Text segment
Chandrayaan-5 mission: India, Japan to enter design phase

Indian Express15-05-2025

Indian and Japanese space agencies working on the Chandrayaan-5 mission, aimed at deeper exploration of the Moon's surface, mainly for water, will soon commence the preliminary design phase of the lander and the rover.
'The instrument selections have been done, the engineering model testing is almost done and both India and Japan are entering the preliminary design phase,' according to Asoh Dai, Project Manager, LUPEX, at the Japan Aerospace Exploration Agency (JAXA).
Chandrayaan-5, also known as LUPEX (Lunar Polar Exploration), is a joint project between ISRO and JAXA to study water and water-ice both on the lunar surface and the subsurface. Weighing 6.5 tonnes, it is proposed to lift off on a Japanese rocket, H3, sometime in 2027-28.
Using the rover, JAXA teams plan to trace areas on the Moon with presence of water, sample the nearby soil or regolith by drilling into the surface. The onboard instruments will measure the water content and its quality and perform other in-situ observations.
The Cabinet approved Chandrayaan-5 in March this year, more than a year after India became the first country to achieve a soft landing on the Moon's south pole with Chandrayaan-3. The proposed Chandrayaan-4 mission will be a return sample mission: samples dug from the Moon will be brought to Earth for ISRO to study the mineral composition of the lunar surface.
Dai was speaking at the Global Space Exploration conference held in New Delhi last week. At the event, ISRO chief V Narayanan said Chandrayaan-5 mission is proposed to be for 3.5 months (100 days).

Data

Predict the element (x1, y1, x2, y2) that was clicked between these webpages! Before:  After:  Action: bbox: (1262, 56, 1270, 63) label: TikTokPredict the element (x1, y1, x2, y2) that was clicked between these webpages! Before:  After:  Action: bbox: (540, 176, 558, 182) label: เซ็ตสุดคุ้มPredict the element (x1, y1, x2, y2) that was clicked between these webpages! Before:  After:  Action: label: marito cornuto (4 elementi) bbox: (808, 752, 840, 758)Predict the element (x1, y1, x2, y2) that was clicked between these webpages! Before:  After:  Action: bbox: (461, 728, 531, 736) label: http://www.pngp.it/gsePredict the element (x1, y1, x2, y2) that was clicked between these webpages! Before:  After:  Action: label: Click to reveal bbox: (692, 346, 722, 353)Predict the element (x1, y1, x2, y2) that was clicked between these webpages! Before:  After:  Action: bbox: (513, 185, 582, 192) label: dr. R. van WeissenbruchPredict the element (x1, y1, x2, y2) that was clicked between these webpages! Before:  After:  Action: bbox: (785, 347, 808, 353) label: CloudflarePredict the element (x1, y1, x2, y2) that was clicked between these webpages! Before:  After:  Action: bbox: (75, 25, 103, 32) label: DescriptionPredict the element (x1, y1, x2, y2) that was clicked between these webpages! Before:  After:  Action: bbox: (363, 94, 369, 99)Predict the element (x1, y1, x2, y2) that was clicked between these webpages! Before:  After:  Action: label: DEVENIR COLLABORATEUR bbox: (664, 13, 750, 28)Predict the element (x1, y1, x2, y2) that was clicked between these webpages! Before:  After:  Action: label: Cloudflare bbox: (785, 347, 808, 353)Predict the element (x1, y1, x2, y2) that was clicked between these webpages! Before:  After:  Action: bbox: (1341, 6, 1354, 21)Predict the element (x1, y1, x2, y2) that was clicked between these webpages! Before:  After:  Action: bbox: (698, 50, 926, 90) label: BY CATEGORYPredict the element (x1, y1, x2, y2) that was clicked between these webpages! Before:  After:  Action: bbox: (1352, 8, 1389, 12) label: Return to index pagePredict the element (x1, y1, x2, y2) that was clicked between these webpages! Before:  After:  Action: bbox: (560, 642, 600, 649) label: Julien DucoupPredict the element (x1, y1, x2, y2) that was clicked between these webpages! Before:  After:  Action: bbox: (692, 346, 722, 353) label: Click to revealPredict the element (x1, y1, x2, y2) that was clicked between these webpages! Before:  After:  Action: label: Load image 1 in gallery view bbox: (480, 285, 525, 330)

Challenge 1
In the Chandrayaan-5 article, which rocket is the mission proposed to lift off on?
Challenge 2
Please carry the Chandrayaan-5 article forward from its final sentence.

Exercise response 1
Japan's H3 rocket.

Exercise response 2
ISRO is developing Chandrayaan-5's lander whereas JAXA is building the 350-kg rover. There will be seven scientific instruments onboard, some contributed by the European Space Agency (ESA) and NASA. ESA is developing the mass spectrometer and NASA the neutron spectrometers — both are currently in the design phase.
Spectrometers are specialised scientific instruments that aid in performing in-situ (at the site) experiments requiring calculation of the energy and mass of samples. These experiments help understand the evolution of the composition of hydrogen and other elements.
'One of the (seven) instruments will be a large one and shall have four sensors, of which one is being developed by ISRO and the other three by JAXA,' said Dai.
The rover will be designed and programmed by JAXA to travel certain distances on the lunar surface and climb hills up to an inclination of 25 degrees. 'The batteries' charging (of the rover) have been planned in such a way that they will be charged once each before and after sample collection. This is very complex,' said Dai.
On the LUPEX mission life, he said: 'If everything goes well as planned, then towards the end of the mission, we hope to go to the far side of the Moon. And if possible, extend the mission life by a year.'
A JAXA team is visiting ISRO headquarters in Bengaluru this week to hold discussions.